As the economy teeters on the brink of collapse, as the death toll from the SARS-CoV-2 virus mounts and threatens to skyrocket far beyond our nation’s ability to control it, many Americans are shaking their heads, wondering just what has happened to their country. As the crisis prolongs, as our schools struggle vainly to reopen, as businesses continue to founder, it’s as if a curtain is gradually lifting. It’s as if the willful, hopeful blindness of millions of people has finally given way to a collective shock of understanding and recognition of the actual horror that lies before us all.
Paul Krugman, writing for the The New York Times, patiently explains that what is happening right here, right now, is nothing more than the natural endgame of all Republican, “conservative” philosophy. This is where it was all headed, and where it has always been headed. And anyone paying the slightest bit of attention should have seen it coming.
Krugman starts by explaining the realities of the right wing.
You see, the modern U.S. right is committed to the proposition that greed is good, that we’re all better off when individuals engage in the untrammeled pursuit of self-interest. In their vision, unrestricted profit maximization by businesses and unregulated consumer choice is the recipe for a good society.
Only yesterday, it seems, was the fuzzy, generalized push to “deregulate,” to “free the economy” from any constraints that might have held back corporate profits in the name of the public health, safety or welfare, that dominated Republican “philosophy.” The idea of any collective responsibility—of a social compact between Americans—was always inherently poisonous to that shiny, conservative ideal. And that aversion to any responsibility for the country as a whole has manifested itself in ways we have seen constantly unfolding during the course of this horrific pandemic, as conservative attitudes have been exposed and highlighted again and again under the harsh glare of reality.
This rage is sometimes portrayed as love of freedom. But people who insist on the right to pollute are notably unbothered by, say, federal agents tear-gassing peaceful protesters. What they call “freedom” is actually absence of responsibility.
The COVID-19 pandemic collided head-on with that philosophy, because it was unique: It impacted everyone. It may have seemed to some jaundiced eyes to disproportionately attack poorer, “essential” Americans, but in the final analysis it was coming for everyone. It simply didn’t care one whit about economic “status,” and even less about philosophy. The only way to respond to such a calamity that affects everyone is by invoking shared responsibility to defeat it. But this is exactly the message that Republicans belligerently, obstinately, even suicidally, have even now refused to accept.
Rational policy in a pandemic, however, is all about taking responsibility. The main reason you shouldn’t go to a bar and should wear a mask isn’t self-protection, although that’s part of it; the point is that congregating in noisy, crowded spaces or exhaling droplets into shared air puts others at risk. And that’s the kind of thing America’s right just hates, hates to hear.
So now we have a Republican-dominated Senate, pathologically hamstrung by its ideological refusal to accept that responsibility towards other Americans. But rather than face its shortcomings, they don’t want to acknowledge the bankruptcy of their philosophy. In fact, they’d rather die than acknowledge it—but they’re quite prepared to let others die first. Krugman cites the zombie-esque Republican mantra that providing further benefits to distressed American workers will incentivize their desire to remain unemployed.

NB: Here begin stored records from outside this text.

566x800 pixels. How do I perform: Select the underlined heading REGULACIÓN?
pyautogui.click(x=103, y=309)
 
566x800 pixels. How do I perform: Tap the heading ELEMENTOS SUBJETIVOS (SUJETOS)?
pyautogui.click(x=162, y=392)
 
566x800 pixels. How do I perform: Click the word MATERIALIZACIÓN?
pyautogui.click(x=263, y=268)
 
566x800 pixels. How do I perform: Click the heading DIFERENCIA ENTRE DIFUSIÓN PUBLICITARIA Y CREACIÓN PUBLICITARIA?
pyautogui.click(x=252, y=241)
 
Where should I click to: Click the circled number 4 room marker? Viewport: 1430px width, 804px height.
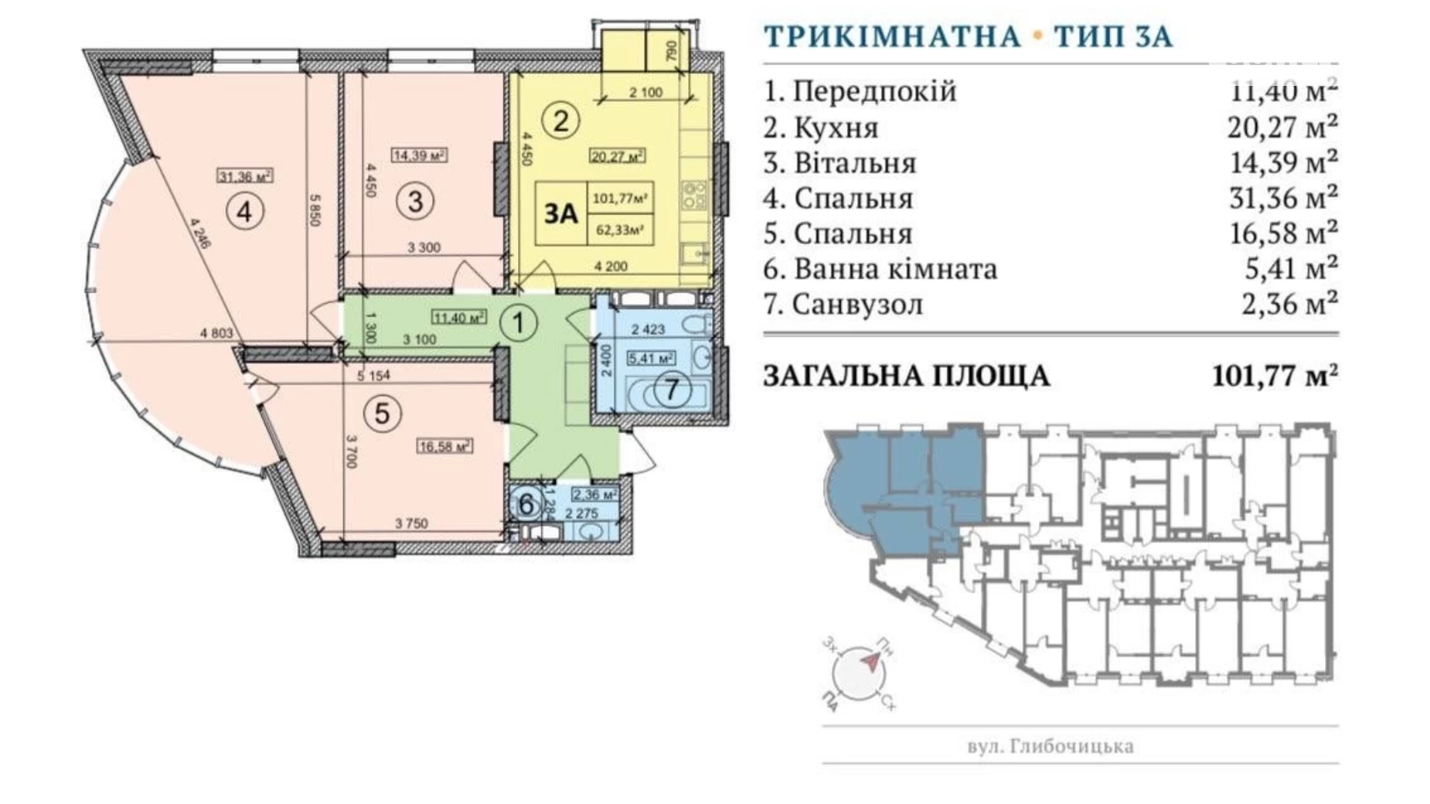click(x=245, y=210)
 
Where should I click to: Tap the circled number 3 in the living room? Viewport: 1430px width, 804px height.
click(x=415, y=201)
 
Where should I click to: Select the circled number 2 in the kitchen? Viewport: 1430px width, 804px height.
click(x=560, y=121)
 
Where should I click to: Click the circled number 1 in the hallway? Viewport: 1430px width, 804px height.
click(x=518, y=322)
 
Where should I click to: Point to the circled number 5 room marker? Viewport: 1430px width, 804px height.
click(x=382, y=414)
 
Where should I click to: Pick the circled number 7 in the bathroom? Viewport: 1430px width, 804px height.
click(x=671, y=389)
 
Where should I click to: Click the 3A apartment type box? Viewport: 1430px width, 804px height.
click(x=561, y=213)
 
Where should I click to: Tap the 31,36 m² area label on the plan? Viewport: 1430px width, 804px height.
click(x=245, y=176)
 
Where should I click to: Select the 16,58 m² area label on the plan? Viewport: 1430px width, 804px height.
click(x=445, y=446)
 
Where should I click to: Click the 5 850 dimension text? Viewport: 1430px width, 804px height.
click(x=313, y=209)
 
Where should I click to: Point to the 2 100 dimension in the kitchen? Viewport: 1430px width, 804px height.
click(x=645, y=93)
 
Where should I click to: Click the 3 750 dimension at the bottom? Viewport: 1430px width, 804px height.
click(x=411, y=523)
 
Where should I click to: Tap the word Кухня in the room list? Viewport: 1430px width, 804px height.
click(x=836, y=128)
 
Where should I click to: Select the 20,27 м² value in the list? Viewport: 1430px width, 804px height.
click(x=1282, y=126)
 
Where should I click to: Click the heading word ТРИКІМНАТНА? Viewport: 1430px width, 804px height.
click(x=892, y=36)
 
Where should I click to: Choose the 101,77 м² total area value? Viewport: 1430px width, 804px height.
click(x=1275, y=376)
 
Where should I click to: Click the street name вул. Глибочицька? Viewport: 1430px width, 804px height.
click(x=1050, y=746)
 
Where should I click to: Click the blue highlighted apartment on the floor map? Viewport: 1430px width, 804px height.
click(x=904, y=487)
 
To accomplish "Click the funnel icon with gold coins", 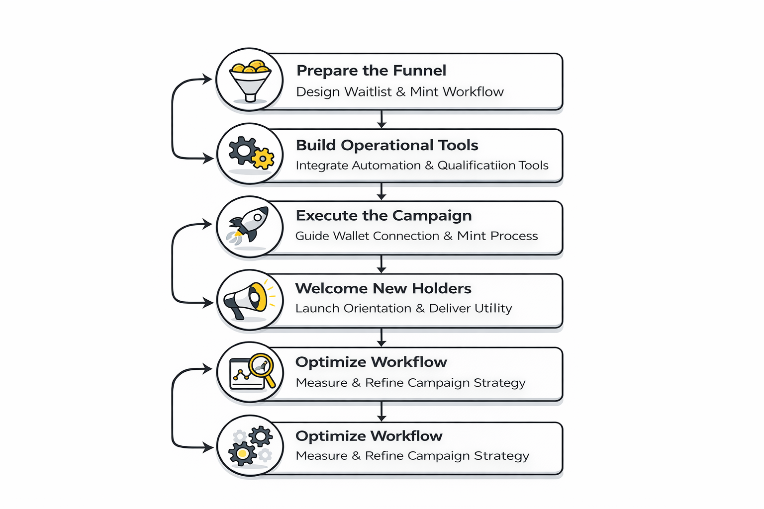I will [x=250, y=80].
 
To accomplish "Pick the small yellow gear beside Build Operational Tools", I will [x=263, y=159].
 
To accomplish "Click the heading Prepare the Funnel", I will [x=371, y=71].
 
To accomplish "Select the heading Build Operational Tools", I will [x=387, y=145].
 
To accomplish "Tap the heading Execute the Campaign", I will [x=383, y=216].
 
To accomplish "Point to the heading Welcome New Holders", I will [x=383, y=288].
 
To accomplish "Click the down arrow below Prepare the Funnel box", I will [x=382, y=119].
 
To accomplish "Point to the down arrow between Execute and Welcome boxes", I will [x=382, y=264].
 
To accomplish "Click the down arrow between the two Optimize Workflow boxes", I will [x=382, y=412].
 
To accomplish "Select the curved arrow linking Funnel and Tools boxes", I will [x=173, y=119].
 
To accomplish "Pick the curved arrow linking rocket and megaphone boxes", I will [x=173, y=263].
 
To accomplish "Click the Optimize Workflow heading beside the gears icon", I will [x=369, y=436].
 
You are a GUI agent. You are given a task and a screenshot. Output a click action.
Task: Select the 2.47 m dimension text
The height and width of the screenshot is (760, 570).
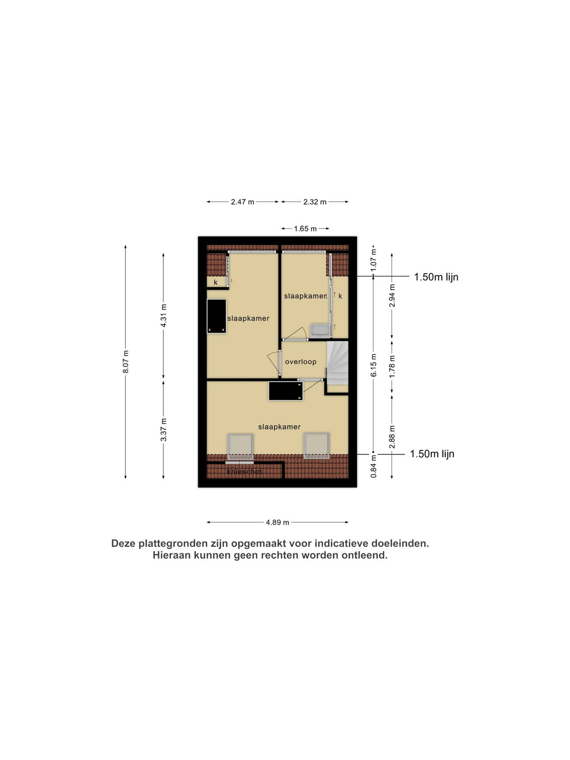[x=243, y=202]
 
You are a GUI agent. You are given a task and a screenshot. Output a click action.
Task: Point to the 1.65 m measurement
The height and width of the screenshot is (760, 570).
[x=305, y=228]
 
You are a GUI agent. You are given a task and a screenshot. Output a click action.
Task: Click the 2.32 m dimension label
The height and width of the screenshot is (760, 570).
[x=315, y=202]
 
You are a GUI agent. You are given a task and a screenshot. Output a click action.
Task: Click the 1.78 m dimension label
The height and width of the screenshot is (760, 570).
[x=392, y=366]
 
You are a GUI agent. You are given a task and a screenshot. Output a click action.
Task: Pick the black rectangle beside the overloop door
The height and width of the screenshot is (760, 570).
[x=285, y=391]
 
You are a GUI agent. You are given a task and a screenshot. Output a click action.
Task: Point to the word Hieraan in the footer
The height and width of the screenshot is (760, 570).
[x=172, y=555]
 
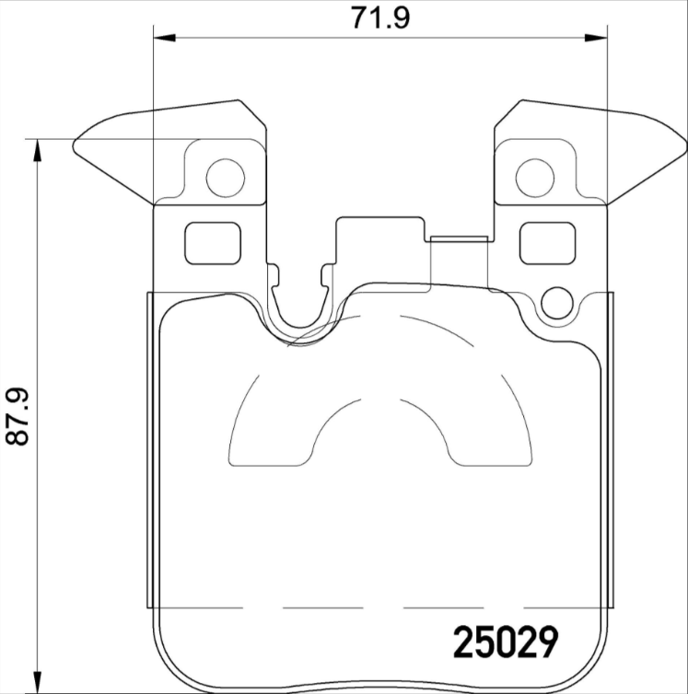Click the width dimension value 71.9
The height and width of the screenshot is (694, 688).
pos(379,17)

It’s a mantra that in fact ignores their own belief system (because it repudiates the inherent nature of all Americans to better their own lives), but they have fixated on it, like an illusory totem.
In an economy experiencing Depression-level morbidity, with a population desperate for work and a return to “normalcy,” it’s impossible to find any rational support for this attitude. Yet Republicans continue to cling to it because it provides them with cold comfort, even as the country threatens to crumble around them.To admit the necessity of a social compact—the idea that that those most fortunate should come to the aid of those less fortunate for the preservation of our society—is an implicit admission of failure that Republicans, blinded by their ideology, cannot make.
Because for conservatives it is more than merely philosophy at stake: It is the core of their existence that is now threatened. Everything they’ve believed and lived, oblivious or indifferent to the harm it caused, for decades, is now at mortal risk. And they would rather die than see the entirety of their prior existence trivialized, or worse, completely discredited.
The point, instead, is that they’ve sacralized selfishness, hurting their own political prospects by insisting on the right to act selfishly even when it hurts others.
What the coronavirus has revealed is the power of America’s cult of selfishness. And this cult is killing us.
The American experience of the COVID-19 pandemic has never been a battle simply against the virus. If it were, we would be in the position of other developed countries that have seen through the battle and now, having pushed it back, are once more coming out into the light.
But we cannot be one of those countries. In this country, the fight against the virus has been a war against an unyielding, inflexible conservatism—and Republicanism—from the very start. Everything we are seeing and experiencing now, and every failure still to come until the country finally throws the yoke of Republican policy into the dustbin of history, is a product of that conflict.
November 3rd literally cannot come soon enough.